Got a free hour to spare? Soak up some culture at one of the many great exhibitions in London. Whether you want to see paintings, photography, fossils or washing powder packaging through the ages, there's an exhibition to suit your mood. We've also put together a comprehensive guide to the seven wonders of London's museums and attractions, to help you really zone into our city's cultural core.
The very best exhibitions in London
New exhibitions in London
East End: The Place We Call Home
Gateway Housing Association celebrate 90 years working within the East End and securing homes for lower income households with this exhibition documenting local residents. Images of well known figures sit alongside photographs of unsung heroes, shedding light on the daily grind of life in east London throughout the decades.
Bedlam: The Asylum
Asylums are, thank God, a thing of the past in the UK. But did 'Bedlam' - the nickname for south London's Royal Bethlem Hospital for the mentally ill - do its patients any good? A new exhibition at the Wellcome looks at the tensions between biomedical and psychosocial therapy for mental illness, the imperative to protect patients, and how integration benefits patients and the public.
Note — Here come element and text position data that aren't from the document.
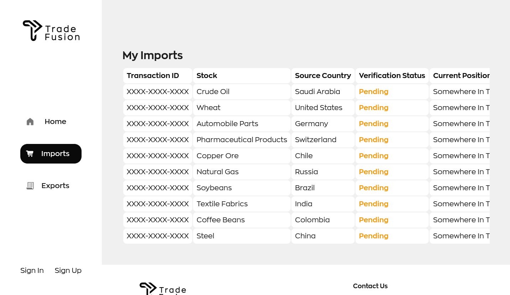
Task: Click the footer Trade Fusion logo
Action: [163, 289]
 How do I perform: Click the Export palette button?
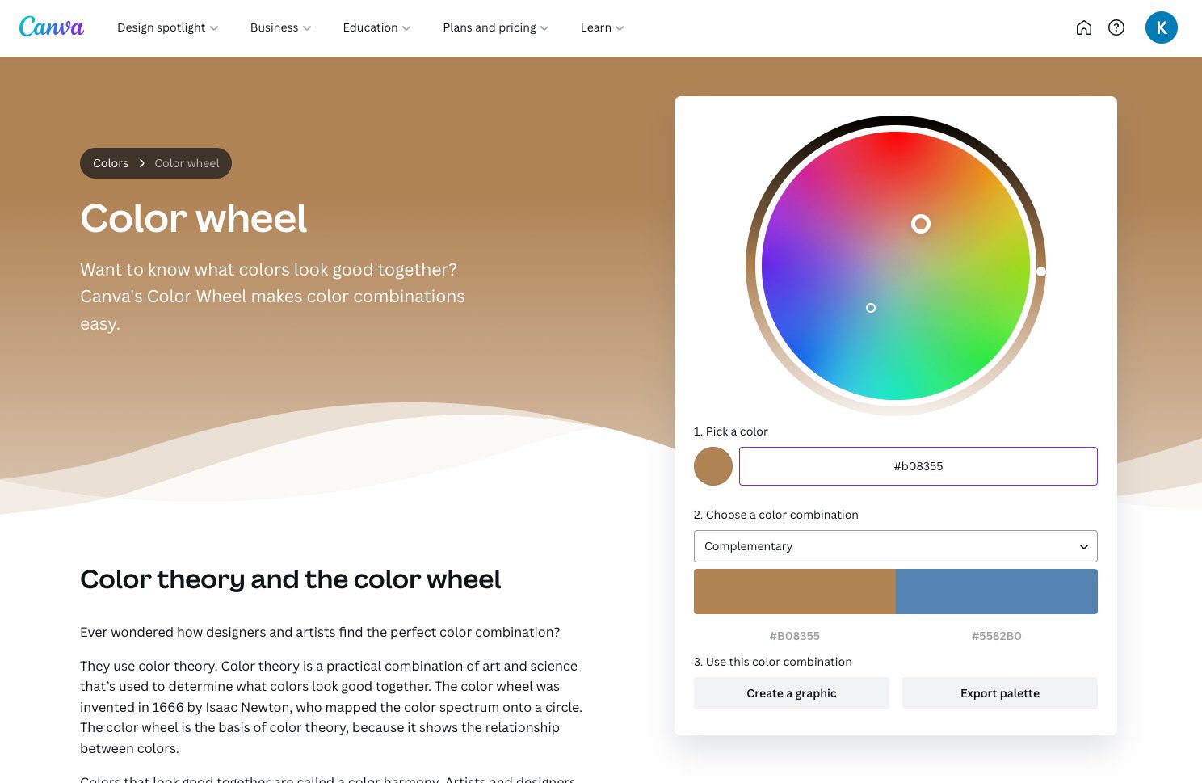999,693
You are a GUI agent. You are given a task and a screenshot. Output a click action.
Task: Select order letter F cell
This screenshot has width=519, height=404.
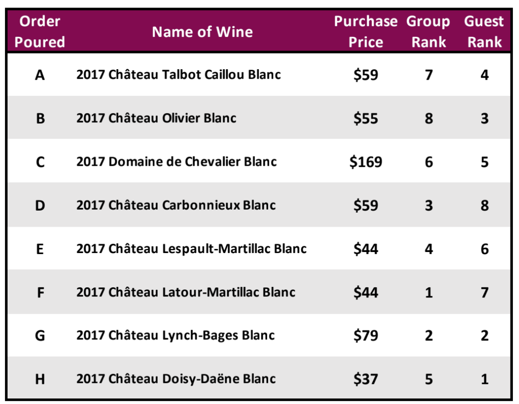tap(40, 292)
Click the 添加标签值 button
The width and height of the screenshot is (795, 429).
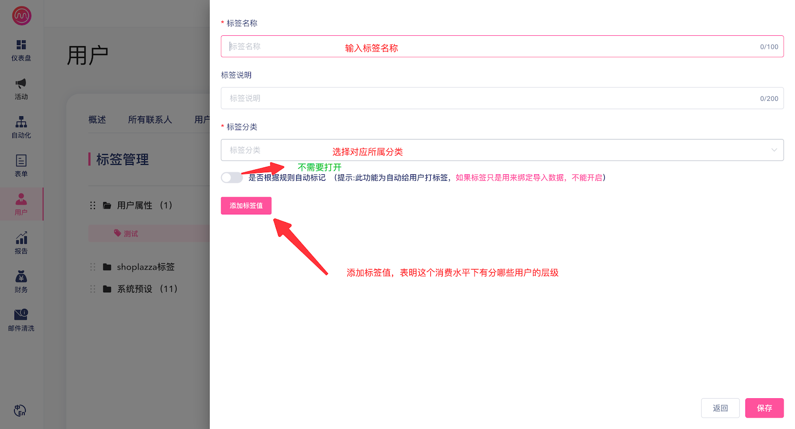coord(246,206)
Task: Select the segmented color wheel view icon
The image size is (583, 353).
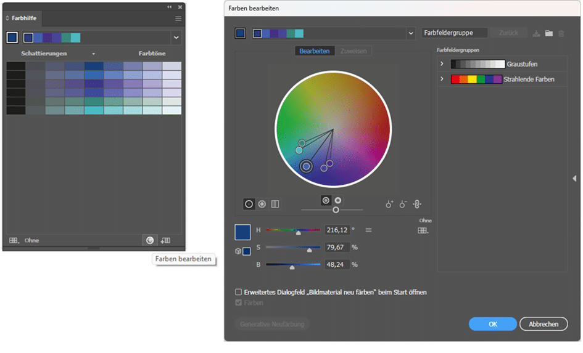Action: click(262, 204)
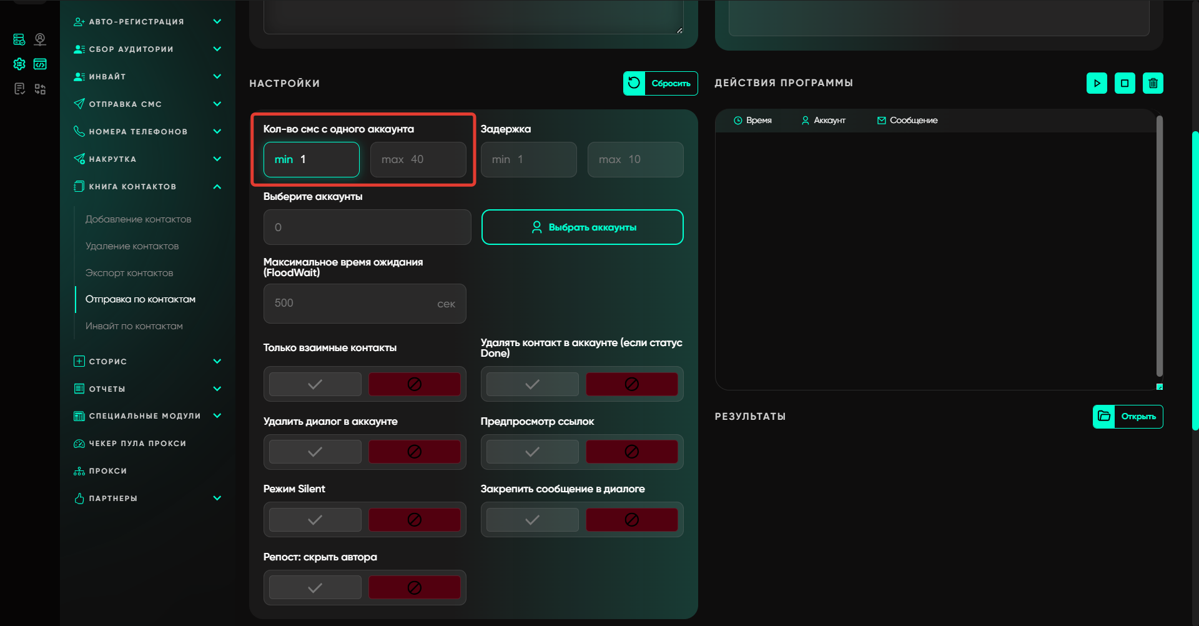Enable 'Режим Silent' with checkmark toggle
1199x626 pixels.
coord(315,520)
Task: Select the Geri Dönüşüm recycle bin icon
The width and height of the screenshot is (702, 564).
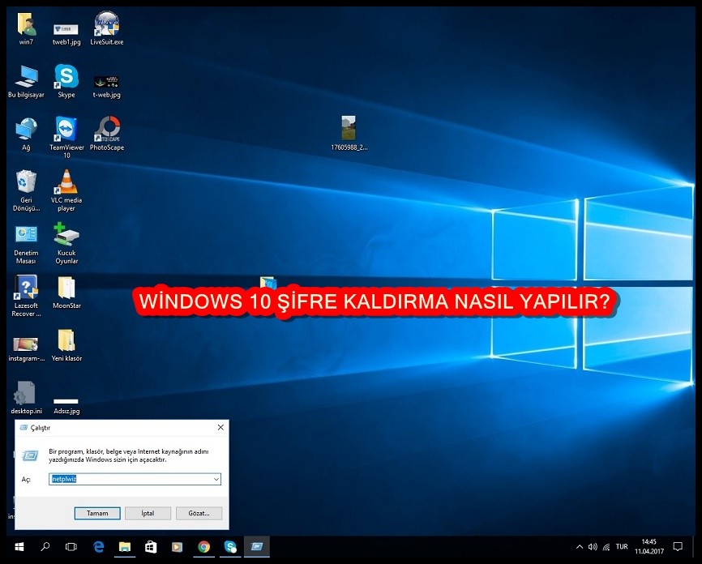Action: tap(26, 182)
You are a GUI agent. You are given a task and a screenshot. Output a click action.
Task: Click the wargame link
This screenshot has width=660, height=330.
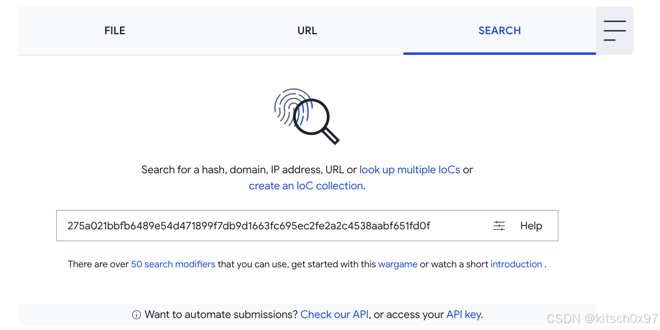(398, 264)
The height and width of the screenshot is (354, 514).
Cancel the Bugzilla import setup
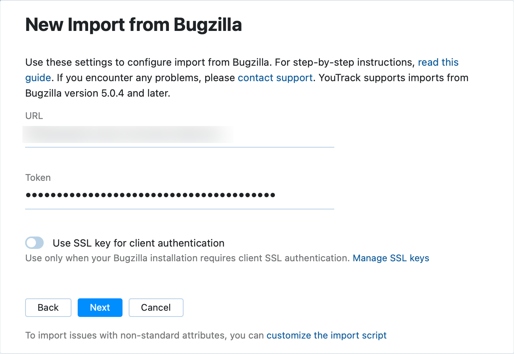pyautogui.click(x=156, y=308)
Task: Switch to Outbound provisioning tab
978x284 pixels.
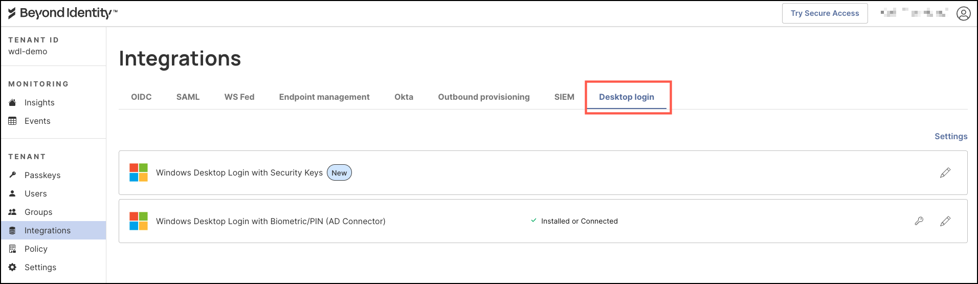Action: click(x=483, y=97)
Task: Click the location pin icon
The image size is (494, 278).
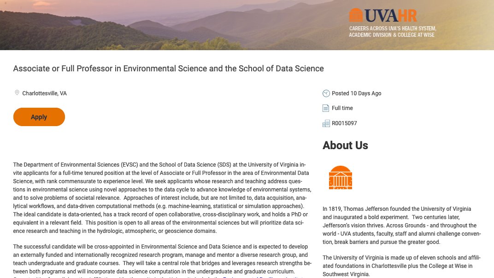Action: (17, 93)
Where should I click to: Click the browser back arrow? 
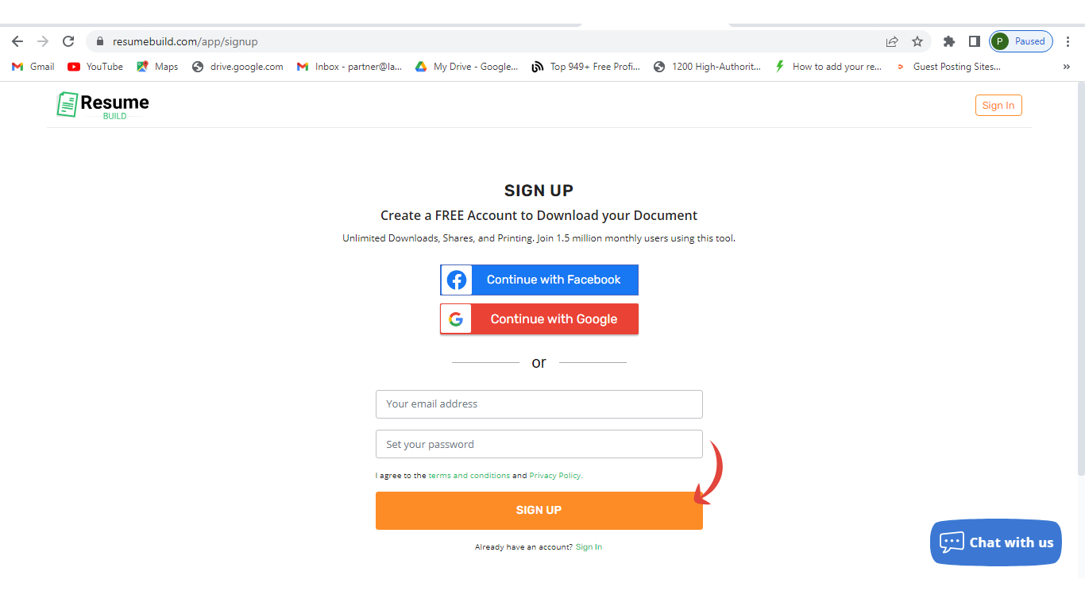tap(17, 41)
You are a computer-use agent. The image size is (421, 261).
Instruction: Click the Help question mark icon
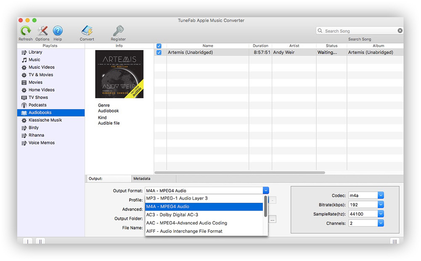click(58, 31)
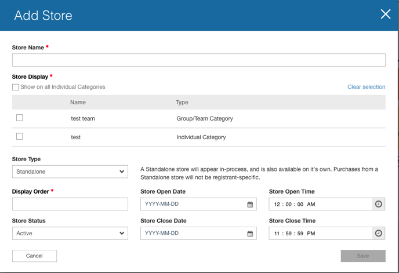Check the 'test team' category checkbox

pyautogui.click(x=20, y=118)
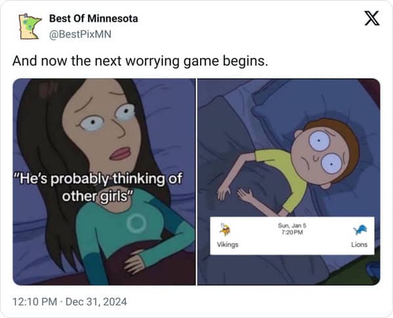Click the "other girls" caption line
The height and width of the screenshot is (318, 393).
point(97,196)
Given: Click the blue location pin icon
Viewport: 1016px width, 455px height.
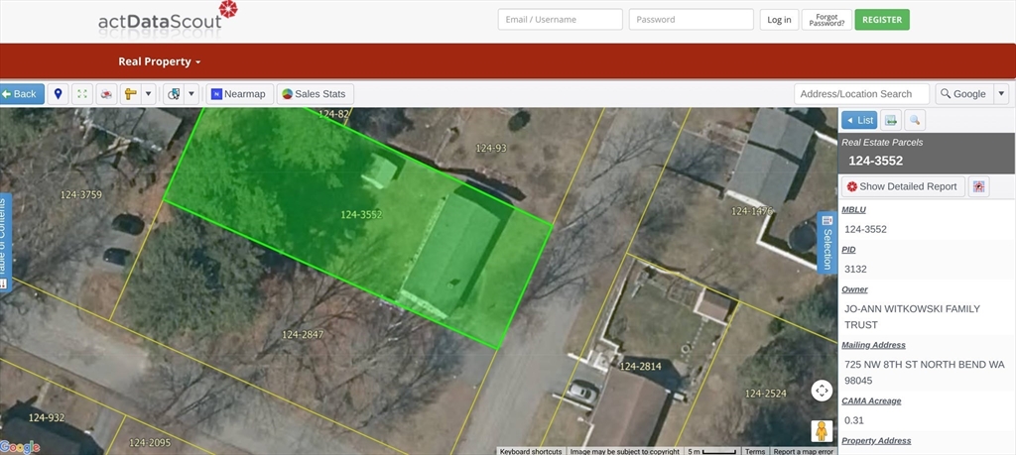Looking at the screenshot, I should point(58,94).
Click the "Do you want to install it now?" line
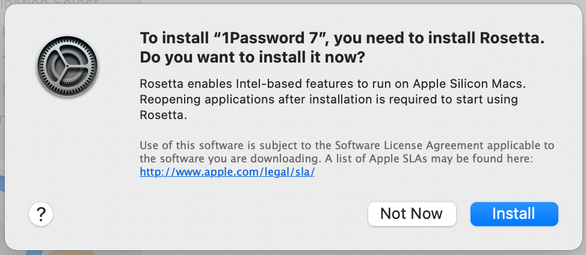The image size is (586, 255). [252, 58]
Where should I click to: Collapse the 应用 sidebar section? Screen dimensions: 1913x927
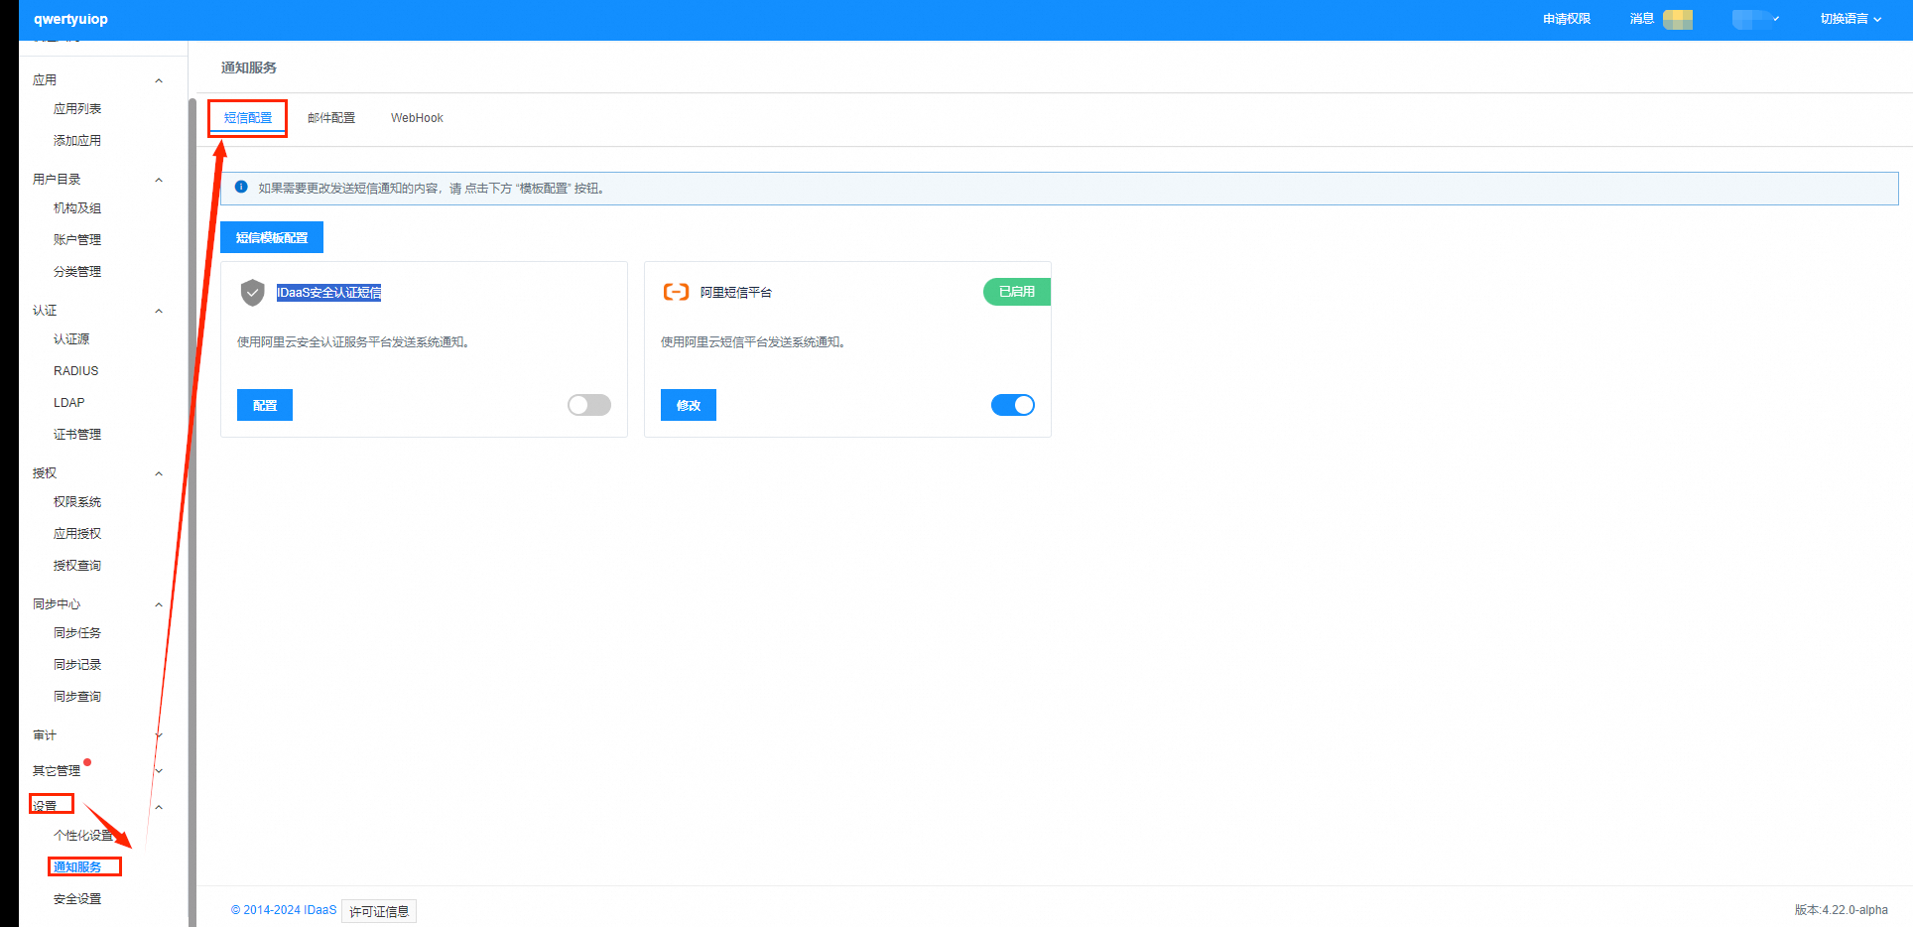[x=159, y=80]

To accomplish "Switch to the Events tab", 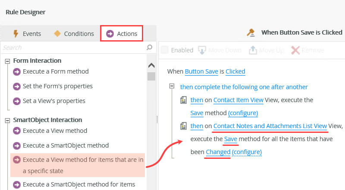I will [27, 34].
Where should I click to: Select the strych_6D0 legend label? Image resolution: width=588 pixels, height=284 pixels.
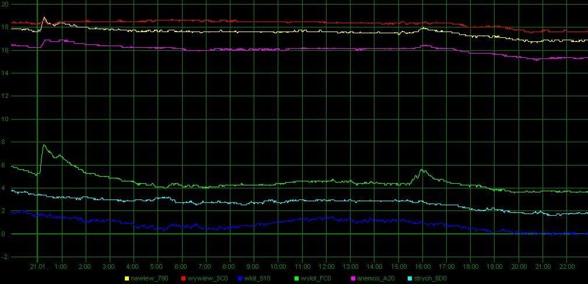[x=431, y=279]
Free exhibitions in London
Engineering the World: Ove Arup and the Philosophy of Total Design
This exhibition charts the career of Ove Arup (1895-1988), an incredibly influential engineer of the 20th century whose projects include the Sydney Opera House and Penguin Pool at the London Zoo. Large scale prototypes, building components, digital animations, models and previously unseen archive material shed light on Arup's design philosophy, his ideas surrounding collaborative working and the use of architecture and design as tools for shaping social responsibility. The display coincides with the V&A's 2016 Engineering Season.
The feminist activist group looks at the Whitechapel Gallery’s history of exhibiting female artists including Sophie Calle, Nan Goldin, Sarah Lucas and Bridget Riley for this Archive display. Founded in 1985 by an anonymous group of artists to expose the inequality of the male dominated art world, culture in general and politics, the Guerrilla Girls will don their gorilla masks and scan their critical eye over this east London institution. Will we like what they find?